OSLO May 15 Nordic spot power prices were
expected to fall this year as water reservoir levels remained
high, Norway's Statkraft, the biggest hydropower producer in
Europe, said on Thursday.
Nordic electricity spot prices fell by 28 percent to average
30.2 euros a megawatt-hours (MWh) in the first quarter from the
same period a year ago, driven down by warmer weather denting
consumption and leaving hydro reservoirs above normal levels.
Lower power prices and lower production resulted in
Statkraft's underlying operations (EBITDA) falling by 0.3
billion Norwegian crowns ($50.66 million) to 3.8 billion, 8.2
percent lower than in the first quarter of 2013.
"We expect Nordic short-term prices to be lower than 2013
but... we have Europe's largest reservoir capacity which gives
us a high-level flexibility," said Jens Bjoern Staff,
Statkraft's chief financial officer, when presenting the first
Meanwhile, higher inflows have pushed Nordic forward power
prices lower. The contract for power delivery in 2014 hit a
record low of 28.85 euros a MWh on April 4, and were trading at
29.95 euros on Thursday.
Nordic reservoirs had enough water to generate 45.1
terawatt-hours (TWh) by the end of March or 109 percent of
long-term medium, Statkraft said in its presentation.
Despite robust water reservoir levels, Statkraft's hydro
power production fell by 10 percent in the first quarter,
putting its total output down by 11 percent to 15.4 TWh, equal
to 13 percent of Nordic total consumption in the first quarter.

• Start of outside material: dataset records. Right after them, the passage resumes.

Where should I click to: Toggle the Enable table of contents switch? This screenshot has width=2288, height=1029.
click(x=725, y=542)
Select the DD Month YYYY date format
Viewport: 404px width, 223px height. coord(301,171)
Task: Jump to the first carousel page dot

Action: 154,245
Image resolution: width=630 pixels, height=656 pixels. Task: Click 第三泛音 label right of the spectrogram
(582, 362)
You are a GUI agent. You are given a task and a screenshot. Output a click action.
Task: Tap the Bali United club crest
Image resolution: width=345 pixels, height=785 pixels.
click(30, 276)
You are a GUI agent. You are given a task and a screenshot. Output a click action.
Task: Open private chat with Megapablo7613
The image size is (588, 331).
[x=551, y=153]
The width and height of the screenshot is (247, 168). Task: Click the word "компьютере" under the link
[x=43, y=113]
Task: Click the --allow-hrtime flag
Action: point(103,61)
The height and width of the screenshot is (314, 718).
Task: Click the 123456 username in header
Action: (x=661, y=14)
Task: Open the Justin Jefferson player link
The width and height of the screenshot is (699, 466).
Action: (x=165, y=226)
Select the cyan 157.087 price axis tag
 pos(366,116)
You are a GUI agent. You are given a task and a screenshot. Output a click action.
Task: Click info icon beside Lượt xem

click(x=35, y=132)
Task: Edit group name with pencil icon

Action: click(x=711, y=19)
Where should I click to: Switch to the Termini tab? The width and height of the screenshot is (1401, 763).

Asked whether lower production was a deliberate choice in
anticipation for prices to rise later Staff said: "Our huge
reservoir capacity makes us to store water for a long period of
time and then we can produce when prices are better for us."
The fall in hydropower production was partly offset by wind
power generation, which rose by more than 60 percent to 0.5 TWh,
mainly due to an output from Sheringham Shoal offshore wind farm
In April, Statkraft signed a preliminary agreement to
develop 600 MW of wind power in central Norway, and it plans to
make the final investment decision in the second half of this
year on the planned 350-400 MW offshore wind farm Dudgeon, where
Statkraft owns 30 percent and Statoil 70 percent.
"Our wind power projects are on track and our strategy is to
increase wind power production both in the UK and Norway," Staff
WILL KEEP GAS PLANTS
Statkraft's gas-fired generation fell by over 80 percent in
the first quarter to just 0.1 TWh due to competition from cheap
coal. The company said it intended to keep its remaining
gas-fired assets in Germany.
"Our gas-fired power plants are not in cold reserve. They
are amongst one of the most effective in Europe, and they are
ready to run again when the things pick up again... There is a
possible upside here," Staff said.
Statkraft has already closed the 430 megawatts (MW) Emden
and the 510 MW Robert Frank gas-fired plants in the last two
years because German subsidies bolstered low-carbon wind and
solar energy generation, boosting supply and lowering prices.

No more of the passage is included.